Genomica Funzionale ed Epigenetica. Coordinatore: Perini

Le tematiche principali del gruppo riguardano la definizione dei meccanismi molecolari ed epigenetici che sono alla base dell’insorgenza e progressione del cancro pediatrico con particolare enfasi sui tumori solidi che originano dal tessuto nervoso (neuroblastoma, medulloblastoma e retinoblastoma)
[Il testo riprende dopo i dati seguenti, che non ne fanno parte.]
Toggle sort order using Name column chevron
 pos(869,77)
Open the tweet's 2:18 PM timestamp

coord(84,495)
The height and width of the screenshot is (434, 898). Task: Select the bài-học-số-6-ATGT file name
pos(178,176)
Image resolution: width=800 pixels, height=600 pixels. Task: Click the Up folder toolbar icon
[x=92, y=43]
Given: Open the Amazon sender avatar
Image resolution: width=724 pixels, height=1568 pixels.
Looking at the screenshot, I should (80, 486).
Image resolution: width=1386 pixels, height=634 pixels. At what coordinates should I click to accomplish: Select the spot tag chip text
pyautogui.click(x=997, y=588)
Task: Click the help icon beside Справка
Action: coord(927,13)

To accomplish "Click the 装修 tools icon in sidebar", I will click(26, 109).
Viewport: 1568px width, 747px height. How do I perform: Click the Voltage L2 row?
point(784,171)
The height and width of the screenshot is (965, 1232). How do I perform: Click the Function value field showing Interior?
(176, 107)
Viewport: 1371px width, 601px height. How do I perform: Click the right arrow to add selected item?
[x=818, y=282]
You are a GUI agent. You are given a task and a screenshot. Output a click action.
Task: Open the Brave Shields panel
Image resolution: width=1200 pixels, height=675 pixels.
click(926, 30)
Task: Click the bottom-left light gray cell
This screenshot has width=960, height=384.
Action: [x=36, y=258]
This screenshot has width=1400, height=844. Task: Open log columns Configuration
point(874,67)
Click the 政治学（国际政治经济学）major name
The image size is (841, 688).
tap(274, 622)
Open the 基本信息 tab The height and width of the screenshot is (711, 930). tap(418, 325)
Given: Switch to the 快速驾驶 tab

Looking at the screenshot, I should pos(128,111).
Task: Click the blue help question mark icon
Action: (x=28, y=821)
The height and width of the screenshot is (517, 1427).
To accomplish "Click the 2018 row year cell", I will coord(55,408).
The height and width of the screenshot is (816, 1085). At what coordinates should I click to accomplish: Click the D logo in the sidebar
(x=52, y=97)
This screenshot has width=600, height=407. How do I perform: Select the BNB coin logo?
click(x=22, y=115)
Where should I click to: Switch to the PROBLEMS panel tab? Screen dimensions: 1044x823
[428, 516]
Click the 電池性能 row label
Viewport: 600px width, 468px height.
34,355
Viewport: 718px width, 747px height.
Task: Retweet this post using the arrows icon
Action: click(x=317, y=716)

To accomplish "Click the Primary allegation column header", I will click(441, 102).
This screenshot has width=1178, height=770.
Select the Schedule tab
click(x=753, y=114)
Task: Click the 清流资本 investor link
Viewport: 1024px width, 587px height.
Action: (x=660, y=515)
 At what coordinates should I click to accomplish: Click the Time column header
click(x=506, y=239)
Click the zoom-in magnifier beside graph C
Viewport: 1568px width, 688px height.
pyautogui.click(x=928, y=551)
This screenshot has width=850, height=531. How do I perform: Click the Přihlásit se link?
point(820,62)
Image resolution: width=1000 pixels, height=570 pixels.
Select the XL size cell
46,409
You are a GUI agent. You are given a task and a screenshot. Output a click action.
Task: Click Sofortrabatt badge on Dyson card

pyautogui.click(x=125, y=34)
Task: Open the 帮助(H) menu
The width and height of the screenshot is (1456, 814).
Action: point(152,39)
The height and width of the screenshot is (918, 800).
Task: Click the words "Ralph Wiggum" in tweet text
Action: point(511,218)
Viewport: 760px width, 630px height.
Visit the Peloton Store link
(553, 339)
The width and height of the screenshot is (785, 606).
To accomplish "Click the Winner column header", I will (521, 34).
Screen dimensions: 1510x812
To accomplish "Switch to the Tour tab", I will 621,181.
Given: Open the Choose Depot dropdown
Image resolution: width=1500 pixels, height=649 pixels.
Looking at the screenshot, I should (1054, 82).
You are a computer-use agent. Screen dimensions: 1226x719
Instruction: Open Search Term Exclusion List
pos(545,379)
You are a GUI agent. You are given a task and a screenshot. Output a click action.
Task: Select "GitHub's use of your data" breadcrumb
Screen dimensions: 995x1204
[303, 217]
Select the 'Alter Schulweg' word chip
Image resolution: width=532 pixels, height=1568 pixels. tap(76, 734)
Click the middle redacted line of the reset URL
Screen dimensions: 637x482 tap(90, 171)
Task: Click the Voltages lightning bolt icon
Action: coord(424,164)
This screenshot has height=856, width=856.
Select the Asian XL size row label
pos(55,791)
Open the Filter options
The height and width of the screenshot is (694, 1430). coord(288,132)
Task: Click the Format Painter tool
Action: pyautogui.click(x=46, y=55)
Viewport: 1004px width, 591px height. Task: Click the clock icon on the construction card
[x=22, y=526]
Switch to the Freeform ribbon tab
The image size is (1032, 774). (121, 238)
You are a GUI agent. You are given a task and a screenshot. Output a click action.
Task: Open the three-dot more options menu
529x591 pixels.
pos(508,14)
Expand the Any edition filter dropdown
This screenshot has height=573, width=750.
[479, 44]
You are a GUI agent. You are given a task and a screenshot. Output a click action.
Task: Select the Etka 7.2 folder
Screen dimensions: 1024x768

Temi di ricerca del gruppo

Il gruppo si occupa di genetica del cancro ed in particolare dei meccanismi molecolari ed epigenetici che riguardano l’insorgenza e la progressione di particolari tumori pediatrici quali il neuroblastoma, il medulloblastoma e il retinoblastoma. Recentemente il gruppo ha iniziato ad occuparsi di malattie genetiche del muscolo scheletrico e del muscolo cardiaco e del possibile utilizzo dell’editing genomico per la cura di queste malattie. Gli studi sono condotti utilizzando numerose metodologie molecolari che vanno dalla manipolazione degli acidi nucleici e dei genomi in vitro (vettori di clonaggio ed espressione eucariotici) ed in vivo (CRISPR/CAS9) ad approcci genome-wide per lo studio dei trascrittomi (RNA-seq) e delle modificazioni epigenetiche a carico del DNA (metiloma) e della componente proteica della cromatina (modificazioni istoniche, ChIP-seq) nonché alla possibilità di ricapitolare in vitro specifiche interazioni DNA/proteina e proteina/proteina attraverso tecniche quali Co-IP, PLA (Proximal Ligation Assay), BiFC (Bimolecular Fluorescence Complementation) GST Pull down e EMSA. Gli studi si avvalgono sostanzialmente di modelli cellulari ottenuti da tumori primari, dell’utilizzo di cellule iPSCs da pazienti e dalla modellizzazione di alcuni meccanismi in Drosophila melanogaster e Mus musculus.

Membri del Laboratorio

Giovanni Perini, Professore Ordinario

Roberto Bernardoni, Ricercatore 

Giorgio Milazzo,  RTDb (scrivi)

Francesco Chemello, Professore Associato

Alberto Rigamonti, Dottorando

Sara Aloisi, Dottoranda

Suleman Khan Zadran, Assegnista di ricerca

Martina Santulli, Dottoranda

Elisa Dell'Anna, Dottoranda

Leonardo Cimadom, Dottorando

Progetti di internato

Progetti d’internato per Laurea magistrale

  • Caratterizzazione funzionale del complesso MYCN/E2F3 in neuroblastoma e identificazione dei fattori di modificazione della cromatina che controllano la formazione del complesso
  • Caratterizzazione funzionale del gene PRDM12 in Colon carcinoma
  • Studio e ottimizzazione di nuove metodologie di drug delivery in cancer
  • Caratterizzazione di nuovi complessi HDAC in neuroblastoma
  • Utilizzo di tecnologie di genome editing per la correzione di mutazioni che causano la distrofia muscolare di Duchenne

 

Pubblicazioni significative

Wong M, Tee AEL, Milazzo G, Bell JL, Poulos RC, Atmadibrata B, Sun Y, Jing D, Ho N, Ling D, Liu PY, Zhang XD, Hüttelmaier S, Wong JWH, Wang J, Polly P, Perini G, Scarlett CJ, Liu T. The Histone Methyltransferase DOT1L Promotes Neuroblastoma by Regulating Gene Transcription. Cancer Res. 2017 May 1;77(9):2522-2533. doi: 10.1158/0008-5472.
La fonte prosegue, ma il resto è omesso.